Article →
---

When people ask me if a food is good for them, it always reminds me of my lovely brother-in-law, Dan. Dan is my husband’s twin brother and alongside their obvious physical similarities, they share a few personality traits as well. For example, their obsession with dedication to things they love. When Jim or Dan decide on a project or hobby, they throw themselves into it full throttle and nothing else gets in the way. It’s really quite impressive (E.g. the time Jim discovered surfing and we ended up taking 3 years off work to live in the surf mecca of Bali).
So you can imagine the rigor with which Dan threw himself into a fitness plan when he decided to get into shape. This led to the inevitable conversations about diet….And that’s when the confusion (and the phone calls) started.
They all went something like this:
Me: (answering phone): “Hey Dan!”

---

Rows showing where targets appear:
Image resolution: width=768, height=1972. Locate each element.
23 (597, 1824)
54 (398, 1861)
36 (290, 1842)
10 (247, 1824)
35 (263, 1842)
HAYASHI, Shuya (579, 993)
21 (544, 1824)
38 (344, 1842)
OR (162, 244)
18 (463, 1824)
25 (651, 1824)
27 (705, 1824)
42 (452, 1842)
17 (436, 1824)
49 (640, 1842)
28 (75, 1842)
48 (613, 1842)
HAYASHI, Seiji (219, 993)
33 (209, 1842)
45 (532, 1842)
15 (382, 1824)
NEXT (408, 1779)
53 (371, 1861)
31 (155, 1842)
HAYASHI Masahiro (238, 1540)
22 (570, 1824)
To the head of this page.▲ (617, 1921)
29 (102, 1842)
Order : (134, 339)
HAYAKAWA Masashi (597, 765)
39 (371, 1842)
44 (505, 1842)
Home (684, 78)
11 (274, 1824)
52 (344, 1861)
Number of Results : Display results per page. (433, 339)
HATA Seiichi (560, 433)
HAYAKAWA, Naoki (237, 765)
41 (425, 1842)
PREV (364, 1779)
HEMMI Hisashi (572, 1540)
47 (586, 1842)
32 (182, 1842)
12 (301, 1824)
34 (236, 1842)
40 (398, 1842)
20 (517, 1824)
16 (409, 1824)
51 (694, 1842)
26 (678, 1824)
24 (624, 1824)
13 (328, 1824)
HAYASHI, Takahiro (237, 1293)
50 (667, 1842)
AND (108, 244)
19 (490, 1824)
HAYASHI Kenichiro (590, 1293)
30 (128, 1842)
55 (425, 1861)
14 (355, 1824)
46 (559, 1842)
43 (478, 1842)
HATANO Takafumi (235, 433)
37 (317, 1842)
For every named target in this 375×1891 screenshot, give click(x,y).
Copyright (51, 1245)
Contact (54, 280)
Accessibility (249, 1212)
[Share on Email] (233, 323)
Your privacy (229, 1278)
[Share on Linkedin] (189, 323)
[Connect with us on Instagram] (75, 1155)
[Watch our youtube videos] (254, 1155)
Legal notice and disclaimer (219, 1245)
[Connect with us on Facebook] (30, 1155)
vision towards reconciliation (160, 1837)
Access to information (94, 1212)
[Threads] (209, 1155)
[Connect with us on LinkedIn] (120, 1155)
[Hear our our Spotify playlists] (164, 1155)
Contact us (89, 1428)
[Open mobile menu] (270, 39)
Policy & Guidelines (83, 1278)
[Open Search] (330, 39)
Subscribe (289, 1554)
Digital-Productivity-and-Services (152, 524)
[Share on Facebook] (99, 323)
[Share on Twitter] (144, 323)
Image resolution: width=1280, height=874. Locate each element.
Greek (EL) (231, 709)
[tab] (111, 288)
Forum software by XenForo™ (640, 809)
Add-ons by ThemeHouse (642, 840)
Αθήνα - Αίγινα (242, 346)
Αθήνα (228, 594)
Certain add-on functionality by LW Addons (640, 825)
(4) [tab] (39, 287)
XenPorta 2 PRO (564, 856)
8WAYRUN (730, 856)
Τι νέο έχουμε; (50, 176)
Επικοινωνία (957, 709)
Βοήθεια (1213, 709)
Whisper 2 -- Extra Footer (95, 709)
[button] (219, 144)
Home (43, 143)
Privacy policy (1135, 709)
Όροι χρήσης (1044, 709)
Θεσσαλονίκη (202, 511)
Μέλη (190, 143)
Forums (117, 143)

---

Work required →
Please answer from the article above the listing: after Jim discovered surfing, how long did the writer and Jim take off work, and where did they go?

Correct answer →
They took 3 years off work to live in Bali.